• **PROBLEM TO SOLVE**: Gather every line in the records below that contains the word "agent".

• **MATERIAL PROVIDED**:

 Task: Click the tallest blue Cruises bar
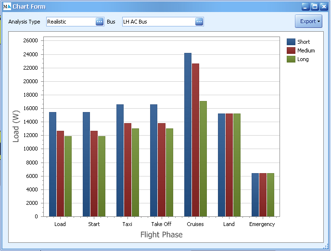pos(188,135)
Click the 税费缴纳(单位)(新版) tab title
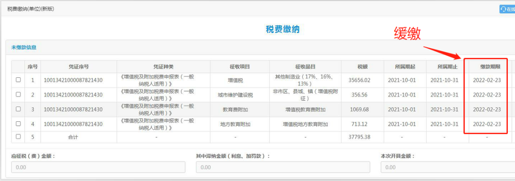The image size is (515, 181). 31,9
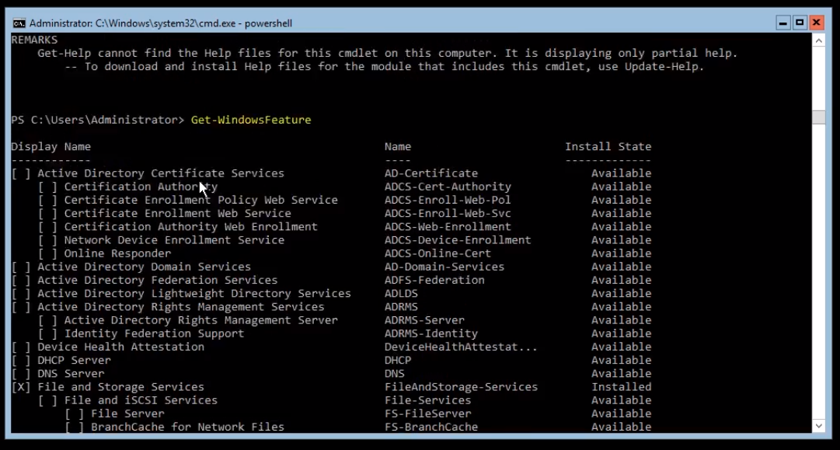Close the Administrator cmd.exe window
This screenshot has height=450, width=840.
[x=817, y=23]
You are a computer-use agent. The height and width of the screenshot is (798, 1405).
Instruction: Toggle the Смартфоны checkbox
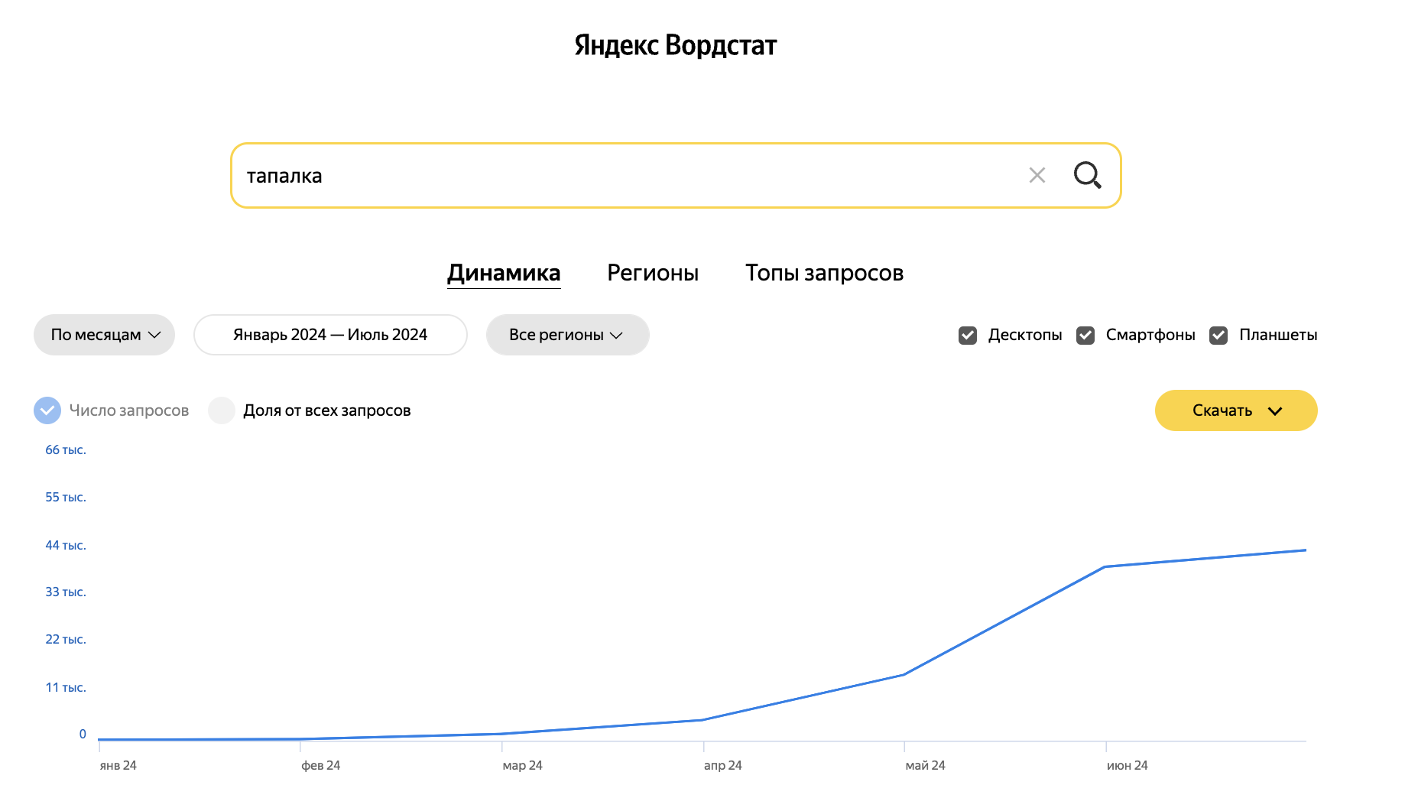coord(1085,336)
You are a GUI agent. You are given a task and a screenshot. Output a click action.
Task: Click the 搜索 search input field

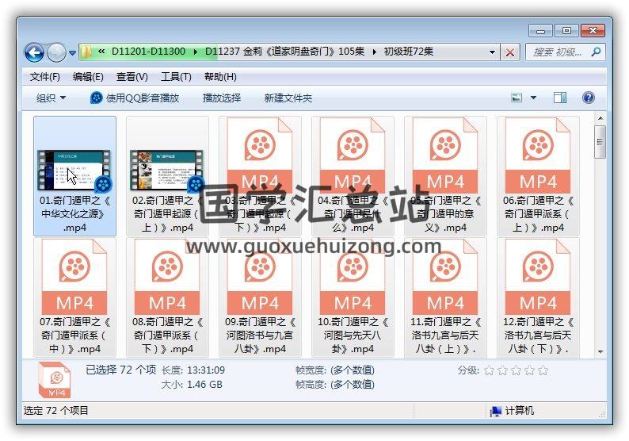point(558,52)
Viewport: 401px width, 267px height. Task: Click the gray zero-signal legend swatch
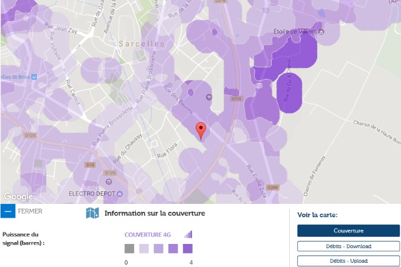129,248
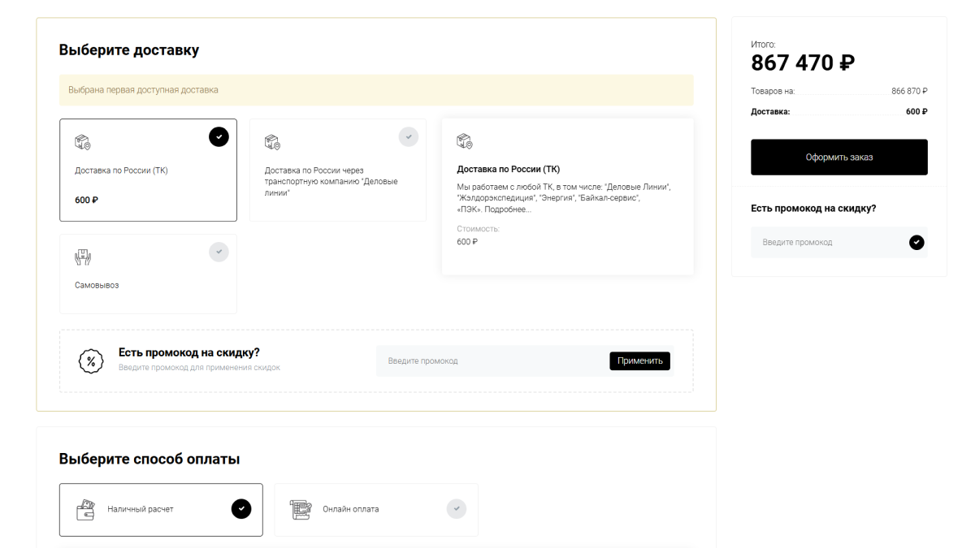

...

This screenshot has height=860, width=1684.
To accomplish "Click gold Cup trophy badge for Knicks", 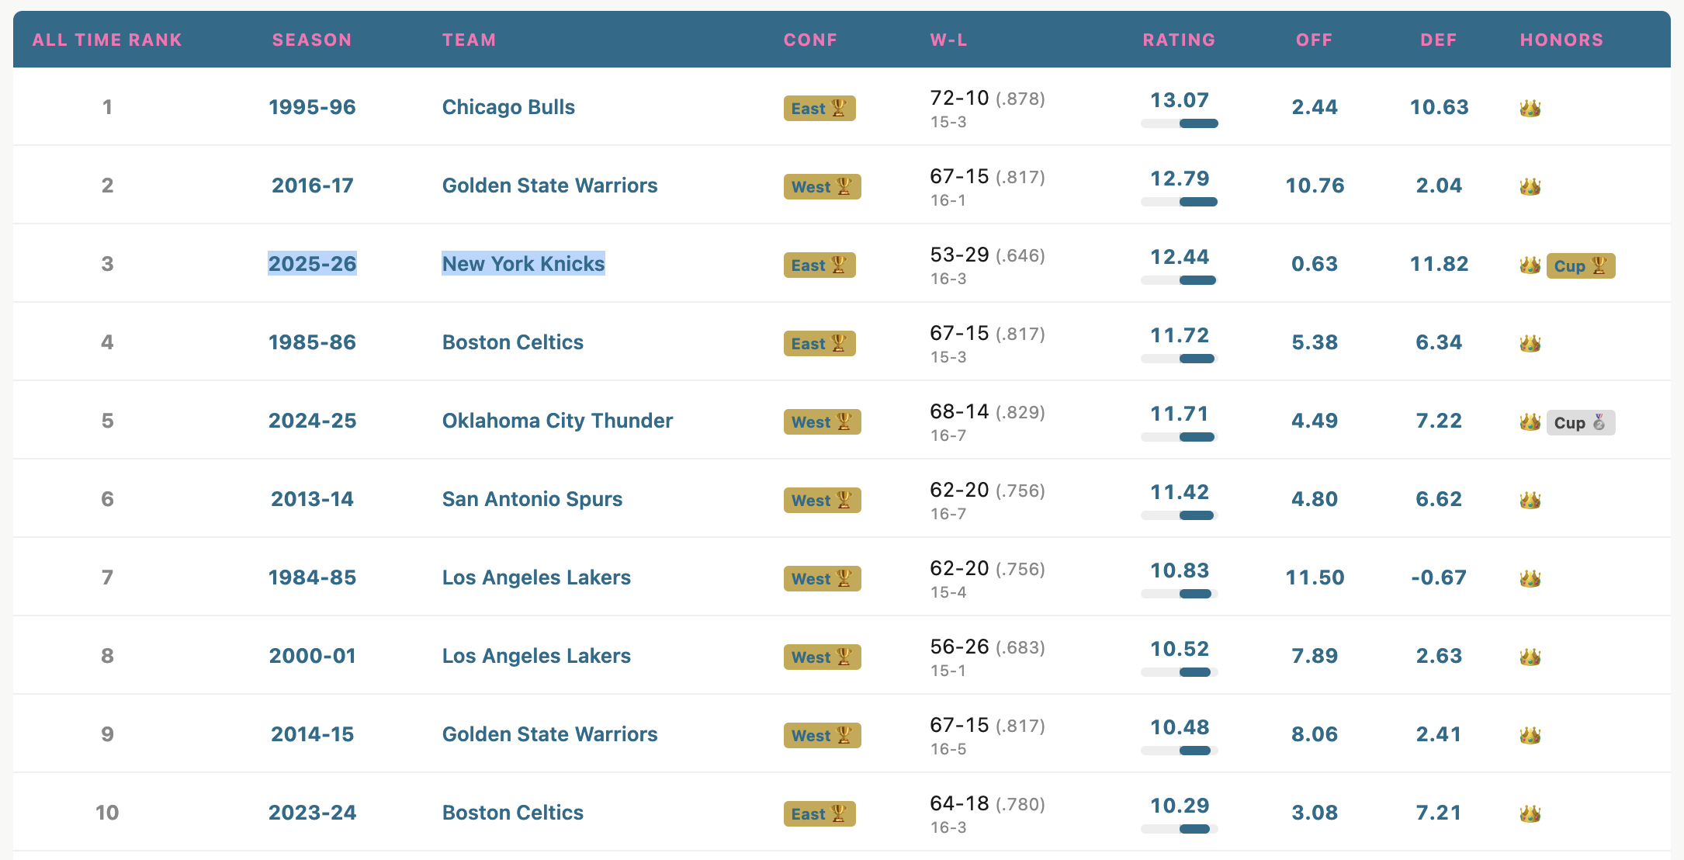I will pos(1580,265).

• **RESPONSE BOX**:
You are a computer-use agent. The height and width of the screenshot is (798, 1405).
You are a GUI agent. You are given a task and a screenshot. Output a click action.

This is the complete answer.